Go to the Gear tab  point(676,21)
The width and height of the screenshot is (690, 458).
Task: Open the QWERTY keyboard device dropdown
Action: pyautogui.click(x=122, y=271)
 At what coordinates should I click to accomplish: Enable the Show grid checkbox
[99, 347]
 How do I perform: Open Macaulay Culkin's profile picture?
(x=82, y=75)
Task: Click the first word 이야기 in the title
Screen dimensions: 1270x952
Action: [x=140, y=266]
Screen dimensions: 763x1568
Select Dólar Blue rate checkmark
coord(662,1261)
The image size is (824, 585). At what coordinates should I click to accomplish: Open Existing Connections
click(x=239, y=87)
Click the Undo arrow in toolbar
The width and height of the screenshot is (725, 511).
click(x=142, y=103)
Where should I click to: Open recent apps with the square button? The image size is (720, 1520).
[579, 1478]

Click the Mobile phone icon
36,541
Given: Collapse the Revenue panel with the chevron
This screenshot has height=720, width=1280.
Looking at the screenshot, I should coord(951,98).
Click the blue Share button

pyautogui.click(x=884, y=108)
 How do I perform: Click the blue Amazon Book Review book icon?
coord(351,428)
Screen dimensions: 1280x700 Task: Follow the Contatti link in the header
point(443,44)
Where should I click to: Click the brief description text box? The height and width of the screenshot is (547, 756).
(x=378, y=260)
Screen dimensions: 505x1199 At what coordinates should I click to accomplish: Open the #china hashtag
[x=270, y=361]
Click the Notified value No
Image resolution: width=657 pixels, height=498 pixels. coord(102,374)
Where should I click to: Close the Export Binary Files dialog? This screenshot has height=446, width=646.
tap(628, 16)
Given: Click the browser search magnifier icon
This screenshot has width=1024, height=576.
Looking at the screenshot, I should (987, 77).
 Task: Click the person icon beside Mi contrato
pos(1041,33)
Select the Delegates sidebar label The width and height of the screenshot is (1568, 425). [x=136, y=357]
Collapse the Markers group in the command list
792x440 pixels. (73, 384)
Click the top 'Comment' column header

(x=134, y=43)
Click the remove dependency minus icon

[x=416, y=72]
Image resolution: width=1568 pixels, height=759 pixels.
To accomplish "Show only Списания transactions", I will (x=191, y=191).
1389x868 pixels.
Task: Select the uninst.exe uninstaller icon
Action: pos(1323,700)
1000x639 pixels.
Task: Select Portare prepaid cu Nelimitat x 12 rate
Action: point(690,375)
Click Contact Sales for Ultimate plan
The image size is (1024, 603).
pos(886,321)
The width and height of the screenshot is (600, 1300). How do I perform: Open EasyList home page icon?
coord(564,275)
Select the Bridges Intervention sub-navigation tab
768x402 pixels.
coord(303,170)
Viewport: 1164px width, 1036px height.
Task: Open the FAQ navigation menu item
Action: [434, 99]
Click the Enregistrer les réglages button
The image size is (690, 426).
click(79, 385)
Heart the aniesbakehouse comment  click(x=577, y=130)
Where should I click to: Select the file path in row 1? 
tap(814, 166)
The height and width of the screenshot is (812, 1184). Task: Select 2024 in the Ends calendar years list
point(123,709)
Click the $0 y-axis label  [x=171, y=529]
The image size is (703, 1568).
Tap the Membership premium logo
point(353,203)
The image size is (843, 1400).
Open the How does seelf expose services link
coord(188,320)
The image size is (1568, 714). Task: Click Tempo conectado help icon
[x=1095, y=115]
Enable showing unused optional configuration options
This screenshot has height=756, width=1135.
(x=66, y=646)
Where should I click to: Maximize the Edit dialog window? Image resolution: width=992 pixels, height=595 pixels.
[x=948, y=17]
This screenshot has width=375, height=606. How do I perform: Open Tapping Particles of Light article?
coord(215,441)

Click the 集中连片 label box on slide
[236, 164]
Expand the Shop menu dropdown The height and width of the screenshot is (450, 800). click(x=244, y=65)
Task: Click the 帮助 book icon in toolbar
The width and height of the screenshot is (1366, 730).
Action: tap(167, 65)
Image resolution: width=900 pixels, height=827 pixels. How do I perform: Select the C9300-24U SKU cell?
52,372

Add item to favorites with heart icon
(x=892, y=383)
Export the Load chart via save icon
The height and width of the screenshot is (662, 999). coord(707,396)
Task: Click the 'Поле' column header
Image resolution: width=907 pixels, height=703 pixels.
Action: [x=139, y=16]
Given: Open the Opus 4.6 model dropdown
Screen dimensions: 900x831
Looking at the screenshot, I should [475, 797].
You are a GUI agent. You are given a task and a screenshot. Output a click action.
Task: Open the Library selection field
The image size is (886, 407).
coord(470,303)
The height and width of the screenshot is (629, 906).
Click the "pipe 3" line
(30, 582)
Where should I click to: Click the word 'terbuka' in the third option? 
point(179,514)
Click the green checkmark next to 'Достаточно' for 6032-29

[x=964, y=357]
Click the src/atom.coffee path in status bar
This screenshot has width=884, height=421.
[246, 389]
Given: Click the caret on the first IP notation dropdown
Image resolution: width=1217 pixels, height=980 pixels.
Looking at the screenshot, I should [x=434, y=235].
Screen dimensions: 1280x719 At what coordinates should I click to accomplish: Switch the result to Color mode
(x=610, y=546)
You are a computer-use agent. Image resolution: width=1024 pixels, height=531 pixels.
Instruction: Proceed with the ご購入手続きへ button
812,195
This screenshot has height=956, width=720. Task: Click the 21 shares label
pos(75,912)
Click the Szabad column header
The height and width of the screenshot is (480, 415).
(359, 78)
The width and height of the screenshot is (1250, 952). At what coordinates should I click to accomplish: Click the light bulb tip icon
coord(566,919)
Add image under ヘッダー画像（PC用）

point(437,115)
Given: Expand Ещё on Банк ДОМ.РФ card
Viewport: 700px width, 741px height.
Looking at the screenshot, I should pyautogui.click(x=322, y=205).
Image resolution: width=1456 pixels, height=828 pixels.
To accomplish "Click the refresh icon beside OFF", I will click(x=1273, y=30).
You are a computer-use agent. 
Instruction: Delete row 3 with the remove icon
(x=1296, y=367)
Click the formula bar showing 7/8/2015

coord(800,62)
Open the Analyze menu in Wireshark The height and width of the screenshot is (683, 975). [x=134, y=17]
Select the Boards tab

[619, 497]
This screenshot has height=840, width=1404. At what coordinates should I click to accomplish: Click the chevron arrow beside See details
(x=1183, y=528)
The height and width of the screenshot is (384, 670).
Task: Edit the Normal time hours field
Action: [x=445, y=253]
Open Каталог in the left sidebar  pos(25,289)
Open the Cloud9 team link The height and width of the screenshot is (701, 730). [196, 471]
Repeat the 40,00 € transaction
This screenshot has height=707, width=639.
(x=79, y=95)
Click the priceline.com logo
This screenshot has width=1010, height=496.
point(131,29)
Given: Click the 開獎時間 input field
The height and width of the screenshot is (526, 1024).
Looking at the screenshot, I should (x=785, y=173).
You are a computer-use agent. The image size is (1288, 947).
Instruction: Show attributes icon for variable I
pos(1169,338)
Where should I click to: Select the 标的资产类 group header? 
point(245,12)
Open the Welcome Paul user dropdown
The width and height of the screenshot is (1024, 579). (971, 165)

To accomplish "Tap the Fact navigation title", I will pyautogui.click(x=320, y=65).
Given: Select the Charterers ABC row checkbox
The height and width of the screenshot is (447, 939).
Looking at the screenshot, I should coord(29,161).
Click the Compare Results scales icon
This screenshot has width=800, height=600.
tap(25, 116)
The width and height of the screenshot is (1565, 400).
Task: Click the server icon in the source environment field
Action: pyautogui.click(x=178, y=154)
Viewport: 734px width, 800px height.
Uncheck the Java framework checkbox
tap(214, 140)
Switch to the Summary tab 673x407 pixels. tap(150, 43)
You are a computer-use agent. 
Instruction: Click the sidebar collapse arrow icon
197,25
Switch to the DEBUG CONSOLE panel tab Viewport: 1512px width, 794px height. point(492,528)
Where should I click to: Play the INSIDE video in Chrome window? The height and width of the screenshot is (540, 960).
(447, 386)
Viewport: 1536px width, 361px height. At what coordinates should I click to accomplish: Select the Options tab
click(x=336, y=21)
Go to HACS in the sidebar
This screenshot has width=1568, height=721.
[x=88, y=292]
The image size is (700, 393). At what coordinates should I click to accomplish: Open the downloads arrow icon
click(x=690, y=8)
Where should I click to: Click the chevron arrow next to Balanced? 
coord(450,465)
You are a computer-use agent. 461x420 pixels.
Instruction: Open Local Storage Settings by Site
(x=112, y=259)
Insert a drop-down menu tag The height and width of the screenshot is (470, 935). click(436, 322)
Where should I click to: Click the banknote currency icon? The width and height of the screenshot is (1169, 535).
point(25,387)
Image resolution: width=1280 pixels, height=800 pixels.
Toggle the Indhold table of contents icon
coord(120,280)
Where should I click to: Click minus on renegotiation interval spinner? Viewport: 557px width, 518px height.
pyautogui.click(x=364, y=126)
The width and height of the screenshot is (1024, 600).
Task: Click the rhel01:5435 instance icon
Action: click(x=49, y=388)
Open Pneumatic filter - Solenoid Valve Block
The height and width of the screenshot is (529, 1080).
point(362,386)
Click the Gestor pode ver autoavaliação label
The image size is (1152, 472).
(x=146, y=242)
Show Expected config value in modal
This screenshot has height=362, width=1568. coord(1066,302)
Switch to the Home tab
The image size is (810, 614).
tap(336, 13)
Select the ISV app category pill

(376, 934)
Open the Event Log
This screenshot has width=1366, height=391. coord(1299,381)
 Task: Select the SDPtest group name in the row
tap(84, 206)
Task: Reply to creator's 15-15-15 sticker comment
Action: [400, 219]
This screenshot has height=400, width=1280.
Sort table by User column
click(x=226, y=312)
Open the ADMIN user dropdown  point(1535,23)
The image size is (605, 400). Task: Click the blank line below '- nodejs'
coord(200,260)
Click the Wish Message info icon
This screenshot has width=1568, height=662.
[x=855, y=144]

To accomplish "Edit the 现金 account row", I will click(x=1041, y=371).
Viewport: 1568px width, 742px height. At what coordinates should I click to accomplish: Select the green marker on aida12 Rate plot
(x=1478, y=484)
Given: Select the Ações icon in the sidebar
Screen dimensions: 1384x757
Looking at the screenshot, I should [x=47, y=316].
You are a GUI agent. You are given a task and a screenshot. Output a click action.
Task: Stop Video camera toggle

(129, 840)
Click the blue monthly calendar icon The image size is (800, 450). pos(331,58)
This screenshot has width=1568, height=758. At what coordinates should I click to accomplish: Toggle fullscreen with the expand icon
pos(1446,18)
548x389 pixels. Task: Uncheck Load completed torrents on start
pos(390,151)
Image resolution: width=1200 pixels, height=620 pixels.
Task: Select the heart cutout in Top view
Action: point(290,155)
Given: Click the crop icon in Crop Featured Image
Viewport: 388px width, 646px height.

* * *

WORK TO BE COMPLETED:
Go through the records above and return each line in which the word "computer" occurs.

EXERCISE SOLUTION:
You are a computer-use agent. Image resolution: width=1024 pixels, height=531 pixels.
You are a computer-use agent. 
You are a computer-use agent. The image size is (1288, 947).
You are a computer-use agent. 
You are a computer-use agent. 461x420 pixels.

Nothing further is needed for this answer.